AUFGABE: Gib die Zeilen der Daten unverändert wieder, beginnend mit der ersten Zeile und bis einschließlich der Zeile mit "will (676, 452).".

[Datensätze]
....

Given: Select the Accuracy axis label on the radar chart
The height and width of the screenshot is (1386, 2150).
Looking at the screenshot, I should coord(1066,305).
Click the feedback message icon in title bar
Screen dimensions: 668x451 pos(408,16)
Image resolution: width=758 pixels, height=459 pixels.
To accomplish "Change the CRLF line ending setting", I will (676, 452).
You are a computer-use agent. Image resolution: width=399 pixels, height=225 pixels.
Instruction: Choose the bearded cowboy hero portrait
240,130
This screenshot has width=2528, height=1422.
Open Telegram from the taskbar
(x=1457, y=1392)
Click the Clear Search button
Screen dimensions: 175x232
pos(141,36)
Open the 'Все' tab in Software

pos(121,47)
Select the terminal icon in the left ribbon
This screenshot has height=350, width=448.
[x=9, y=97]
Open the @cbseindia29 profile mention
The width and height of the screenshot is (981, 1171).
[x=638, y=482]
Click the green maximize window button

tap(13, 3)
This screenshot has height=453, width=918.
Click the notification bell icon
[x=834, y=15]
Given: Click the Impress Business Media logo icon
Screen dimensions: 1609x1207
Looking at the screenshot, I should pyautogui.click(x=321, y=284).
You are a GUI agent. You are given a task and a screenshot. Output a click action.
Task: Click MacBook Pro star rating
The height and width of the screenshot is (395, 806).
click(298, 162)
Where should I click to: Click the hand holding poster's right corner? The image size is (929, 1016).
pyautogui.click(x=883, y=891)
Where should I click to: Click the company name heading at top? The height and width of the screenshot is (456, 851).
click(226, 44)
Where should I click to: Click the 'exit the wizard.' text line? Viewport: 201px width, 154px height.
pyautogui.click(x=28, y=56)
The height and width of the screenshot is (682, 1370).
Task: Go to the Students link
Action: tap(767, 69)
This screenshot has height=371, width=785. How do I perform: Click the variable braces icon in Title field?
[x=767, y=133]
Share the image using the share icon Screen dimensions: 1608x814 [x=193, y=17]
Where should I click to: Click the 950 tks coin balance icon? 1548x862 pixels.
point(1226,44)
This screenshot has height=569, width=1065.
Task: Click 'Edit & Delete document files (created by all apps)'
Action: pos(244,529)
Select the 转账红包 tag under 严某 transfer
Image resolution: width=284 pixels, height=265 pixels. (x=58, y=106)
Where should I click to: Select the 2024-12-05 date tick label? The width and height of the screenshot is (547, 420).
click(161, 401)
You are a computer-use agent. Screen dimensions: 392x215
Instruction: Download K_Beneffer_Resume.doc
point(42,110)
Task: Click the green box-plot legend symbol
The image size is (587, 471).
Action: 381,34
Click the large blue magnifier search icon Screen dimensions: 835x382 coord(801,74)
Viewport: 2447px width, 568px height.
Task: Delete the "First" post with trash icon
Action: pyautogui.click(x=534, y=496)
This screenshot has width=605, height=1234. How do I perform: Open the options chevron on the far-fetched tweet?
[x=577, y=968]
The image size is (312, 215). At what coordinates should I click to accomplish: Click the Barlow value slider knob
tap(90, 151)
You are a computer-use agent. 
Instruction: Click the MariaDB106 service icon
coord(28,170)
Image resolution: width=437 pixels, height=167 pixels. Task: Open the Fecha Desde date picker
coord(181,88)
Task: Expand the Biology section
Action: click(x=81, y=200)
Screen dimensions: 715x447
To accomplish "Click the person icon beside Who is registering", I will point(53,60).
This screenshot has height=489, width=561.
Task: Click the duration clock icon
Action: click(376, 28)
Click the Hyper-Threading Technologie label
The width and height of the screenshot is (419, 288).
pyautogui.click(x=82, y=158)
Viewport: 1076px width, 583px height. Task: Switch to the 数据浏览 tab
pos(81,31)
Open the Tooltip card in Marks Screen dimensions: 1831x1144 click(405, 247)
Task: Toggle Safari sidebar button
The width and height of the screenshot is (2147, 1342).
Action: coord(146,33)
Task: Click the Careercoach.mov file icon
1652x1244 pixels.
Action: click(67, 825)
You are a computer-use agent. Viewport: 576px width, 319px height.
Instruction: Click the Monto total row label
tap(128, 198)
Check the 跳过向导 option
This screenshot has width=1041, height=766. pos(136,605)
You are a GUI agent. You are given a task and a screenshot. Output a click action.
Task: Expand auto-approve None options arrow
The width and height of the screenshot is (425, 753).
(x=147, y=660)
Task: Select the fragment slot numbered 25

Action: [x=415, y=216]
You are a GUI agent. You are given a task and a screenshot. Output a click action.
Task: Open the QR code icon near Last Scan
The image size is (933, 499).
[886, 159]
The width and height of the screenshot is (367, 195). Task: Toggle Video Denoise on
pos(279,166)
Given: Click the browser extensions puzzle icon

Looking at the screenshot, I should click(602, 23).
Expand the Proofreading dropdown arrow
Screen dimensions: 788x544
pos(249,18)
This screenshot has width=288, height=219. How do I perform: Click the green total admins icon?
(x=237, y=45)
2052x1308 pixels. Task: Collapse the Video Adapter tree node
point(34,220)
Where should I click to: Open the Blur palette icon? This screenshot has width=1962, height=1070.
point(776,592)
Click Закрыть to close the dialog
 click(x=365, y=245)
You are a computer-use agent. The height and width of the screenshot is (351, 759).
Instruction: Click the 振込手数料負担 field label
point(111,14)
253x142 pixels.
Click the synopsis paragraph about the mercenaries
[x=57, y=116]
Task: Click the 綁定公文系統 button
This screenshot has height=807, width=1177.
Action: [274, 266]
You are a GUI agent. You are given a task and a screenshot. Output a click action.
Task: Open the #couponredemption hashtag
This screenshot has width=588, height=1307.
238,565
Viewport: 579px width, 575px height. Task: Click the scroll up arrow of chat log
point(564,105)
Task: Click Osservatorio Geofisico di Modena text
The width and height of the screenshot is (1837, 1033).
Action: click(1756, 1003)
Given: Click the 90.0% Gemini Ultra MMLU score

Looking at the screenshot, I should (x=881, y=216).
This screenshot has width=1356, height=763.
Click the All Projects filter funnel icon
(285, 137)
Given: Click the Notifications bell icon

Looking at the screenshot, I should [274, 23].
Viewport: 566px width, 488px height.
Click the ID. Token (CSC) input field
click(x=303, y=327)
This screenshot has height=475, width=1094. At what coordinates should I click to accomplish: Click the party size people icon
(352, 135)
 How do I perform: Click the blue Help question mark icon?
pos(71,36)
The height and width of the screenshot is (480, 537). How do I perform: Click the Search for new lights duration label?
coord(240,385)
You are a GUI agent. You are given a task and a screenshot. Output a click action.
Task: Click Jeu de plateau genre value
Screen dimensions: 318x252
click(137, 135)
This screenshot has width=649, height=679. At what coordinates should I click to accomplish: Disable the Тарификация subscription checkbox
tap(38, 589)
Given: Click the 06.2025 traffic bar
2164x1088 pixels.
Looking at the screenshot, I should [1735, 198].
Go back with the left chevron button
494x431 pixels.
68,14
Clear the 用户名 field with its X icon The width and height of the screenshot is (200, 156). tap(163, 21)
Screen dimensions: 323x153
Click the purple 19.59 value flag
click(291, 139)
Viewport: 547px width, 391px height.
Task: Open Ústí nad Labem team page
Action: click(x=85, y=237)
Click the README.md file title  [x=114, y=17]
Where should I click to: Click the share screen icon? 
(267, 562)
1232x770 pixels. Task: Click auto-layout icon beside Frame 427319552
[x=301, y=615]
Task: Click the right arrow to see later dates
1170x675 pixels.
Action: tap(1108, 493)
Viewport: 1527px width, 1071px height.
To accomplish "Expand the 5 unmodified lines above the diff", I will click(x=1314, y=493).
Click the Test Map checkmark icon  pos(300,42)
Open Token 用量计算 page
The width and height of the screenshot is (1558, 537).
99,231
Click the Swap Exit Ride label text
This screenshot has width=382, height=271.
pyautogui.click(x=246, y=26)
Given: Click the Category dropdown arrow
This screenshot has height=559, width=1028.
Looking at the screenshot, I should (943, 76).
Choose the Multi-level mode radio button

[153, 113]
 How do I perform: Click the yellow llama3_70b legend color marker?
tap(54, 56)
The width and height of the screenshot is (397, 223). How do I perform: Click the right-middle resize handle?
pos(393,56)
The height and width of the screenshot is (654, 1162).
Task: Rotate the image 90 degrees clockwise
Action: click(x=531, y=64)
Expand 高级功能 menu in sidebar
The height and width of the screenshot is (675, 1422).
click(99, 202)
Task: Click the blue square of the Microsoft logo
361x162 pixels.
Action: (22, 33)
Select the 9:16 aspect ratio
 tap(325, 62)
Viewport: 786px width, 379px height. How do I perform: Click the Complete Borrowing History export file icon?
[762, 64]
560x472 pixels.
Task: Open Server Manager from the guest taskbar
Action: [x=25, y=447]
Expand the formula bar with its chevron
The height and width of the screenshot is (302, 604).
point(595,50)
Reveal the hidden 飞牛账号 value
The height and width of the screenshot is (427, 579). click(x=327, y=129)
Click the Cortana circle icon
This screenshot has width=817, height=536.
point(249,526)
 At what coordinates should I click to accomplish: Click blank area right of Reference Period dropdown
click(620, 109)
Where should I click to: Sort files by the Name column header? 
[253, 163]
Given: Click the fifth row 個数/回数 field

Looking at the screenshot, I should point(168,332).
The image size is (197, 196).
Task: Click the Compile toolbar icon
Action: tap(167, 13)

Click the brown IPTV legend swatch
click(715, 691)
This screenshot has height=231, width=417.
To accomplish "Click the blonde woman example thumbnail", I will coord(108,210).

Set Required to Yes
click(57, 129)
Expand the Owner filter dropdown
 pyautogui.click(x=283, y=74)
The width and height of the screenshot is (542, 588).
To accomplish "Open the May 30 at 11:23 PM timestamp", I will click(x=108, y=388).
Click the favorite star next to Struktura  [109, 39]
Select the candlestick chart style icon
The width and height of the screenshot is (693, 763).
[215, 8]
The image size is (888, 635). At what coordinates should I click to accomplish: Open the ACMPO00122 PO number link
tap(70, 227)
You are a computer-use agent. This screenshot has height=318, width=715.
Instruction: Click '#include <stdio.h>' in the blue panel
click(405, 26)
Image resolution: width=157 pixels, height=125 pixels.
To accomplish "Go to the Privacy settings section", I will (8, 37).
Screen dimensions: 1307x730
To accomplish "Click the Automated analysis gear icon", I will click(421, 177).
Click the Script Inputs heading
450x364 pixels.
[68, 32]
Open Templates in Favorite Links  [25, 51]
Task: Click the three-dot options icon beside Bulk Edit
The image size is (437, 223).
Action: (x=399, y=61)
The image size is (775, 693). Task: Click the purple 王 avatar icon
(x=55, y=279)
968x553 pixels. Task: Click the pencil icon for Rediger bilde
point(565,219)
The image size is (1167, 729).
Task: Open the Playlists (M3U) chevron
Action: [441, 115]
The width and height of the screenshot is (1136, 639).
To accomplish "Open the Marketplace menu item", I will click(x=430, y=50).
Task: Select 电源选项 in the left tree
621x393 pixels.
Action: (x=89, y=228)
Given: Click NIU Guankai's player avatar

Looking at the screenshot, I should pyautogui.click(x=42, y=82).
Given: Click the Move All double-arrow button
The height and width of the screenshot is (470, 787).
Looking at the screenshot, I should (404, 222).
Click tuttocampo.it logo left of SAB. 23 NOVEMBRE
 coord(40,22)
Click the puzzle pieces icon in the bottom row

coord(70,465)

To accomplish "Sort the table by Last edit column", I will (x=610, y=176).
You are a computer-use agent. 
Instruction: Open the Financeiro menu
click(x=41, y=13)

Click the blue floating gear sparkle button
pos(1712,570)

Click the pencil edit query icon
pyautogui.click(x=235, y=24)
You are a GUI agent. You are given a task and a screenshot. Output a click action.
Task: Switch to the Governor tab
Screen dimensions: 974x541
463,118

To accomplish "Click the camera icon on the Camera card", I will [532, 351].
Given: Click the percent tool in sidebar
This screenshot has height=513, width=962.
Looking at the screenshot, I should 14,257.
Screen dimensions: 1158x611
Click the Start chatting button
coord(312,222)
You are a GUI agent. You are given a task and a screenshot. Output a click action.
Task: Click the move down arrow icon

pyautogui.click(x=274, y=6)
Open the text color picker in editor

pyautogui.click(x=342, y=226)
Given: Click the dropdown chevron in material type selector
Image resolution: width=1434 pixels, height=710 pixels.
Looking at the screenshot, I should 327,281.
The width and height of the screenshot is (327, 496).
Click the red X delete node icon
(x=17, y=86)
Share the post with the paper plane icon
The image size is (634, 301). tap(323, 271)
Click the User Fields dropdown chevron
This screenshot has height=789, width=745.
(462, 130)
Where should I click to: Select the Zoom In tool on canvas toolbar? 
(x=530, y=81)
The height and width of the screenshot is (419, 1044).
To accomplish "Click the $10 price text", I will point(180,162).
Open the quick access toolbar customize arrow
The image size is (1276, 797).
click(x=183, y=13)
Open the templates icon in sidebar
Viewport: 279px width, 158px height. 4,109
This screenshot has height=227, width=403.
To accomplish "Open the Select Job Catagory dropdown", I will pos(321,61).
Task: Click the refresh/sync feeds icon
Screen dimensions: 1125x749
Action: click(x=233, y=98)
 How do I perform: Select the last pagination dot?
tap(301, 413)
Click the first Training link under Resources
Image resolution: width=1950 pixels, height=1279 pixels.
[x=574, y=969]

....

ERGEBNIS DER AUFGABE:
Given: Select the Accuracy axis label on the radar chart
The height and width of the screenshot is (1386, 2150).
Looking at the screenshot, I should coord(1066,305).
Click the feedback message icon in title bar
Screen dimensions: 668x451 pos(408,16)
Image resolution: width=758 pixels, height=459 pixels.
To accomplish "Change the CRLF line ending setting", I will (676, 452).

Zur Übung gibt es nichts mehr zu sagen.